Também procurada, a Secretaria de Saúde (Sesau) do Recife afirmou que publica diariamente, desde o dia 14 de março, os boletins epidemiológicos de Covid-19 na capital pernambucana. “Todos os boletins trazem o recorte de gênero, idade, período de início dos sintomas e bairro de moradia das pessoas infectadas pelo novo coronavírus, conforme os campos pedidos no sistema de informação e-SUS VE, do Ministério da Saúde, para notificação dos casos leves, quanto na plataforma FormSUS, da Secretaria de Saúde de Pernambuco, para notificação dos casos graves e/ou internados. Desde o último dia 8, a Sesau Recife passou a divulgar também os casos de covid pelo recorte da raça”, diz nota da Secretaria.
 
A Secretaria de Saúde do Recife afirma que considera a variável raça de “grande importância”. A gestão afirma que “a partir dessas informações, é possível ter um diagnóstico mais completo da situação e planejar ações e políticas específicas para a população negra, por exemplo, através da Coordenação da Política de Atenção à Saúde da População Negra do Recife”. 

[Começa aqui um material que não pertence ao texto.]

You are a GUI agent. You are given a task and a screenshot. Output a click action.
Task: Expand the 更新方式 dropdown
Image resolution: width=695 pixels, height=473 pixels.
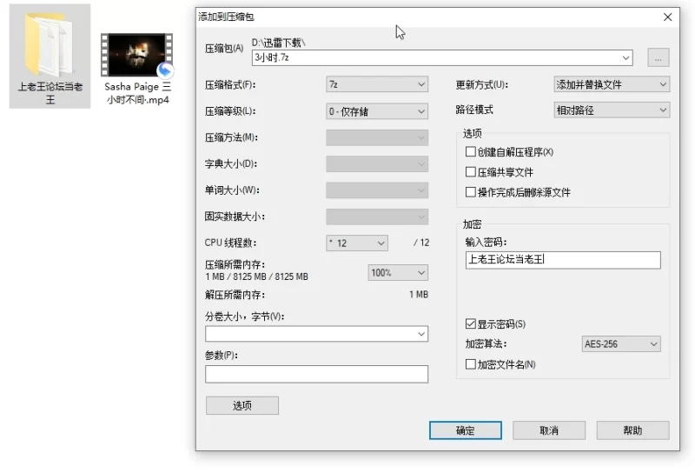612,84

Apesar disso, a prefeitura alega que ainda não é possível traçar um perfil de pacientes levando em consideração sua raça a partir dessas informações específicas porque esse campo só foi incluído nos sistemas recentemente. O preenchimento dos campos de raça e cor também não é obrigatório por parte das unidades de saúde que entregam os dados às secretarias de saúde. “A Secretaria Municipal de Saúde sempre reforça, junto às unidades públicas e privadas do município, a importância do preenchimento adequado da variável raça”, conclui a nota.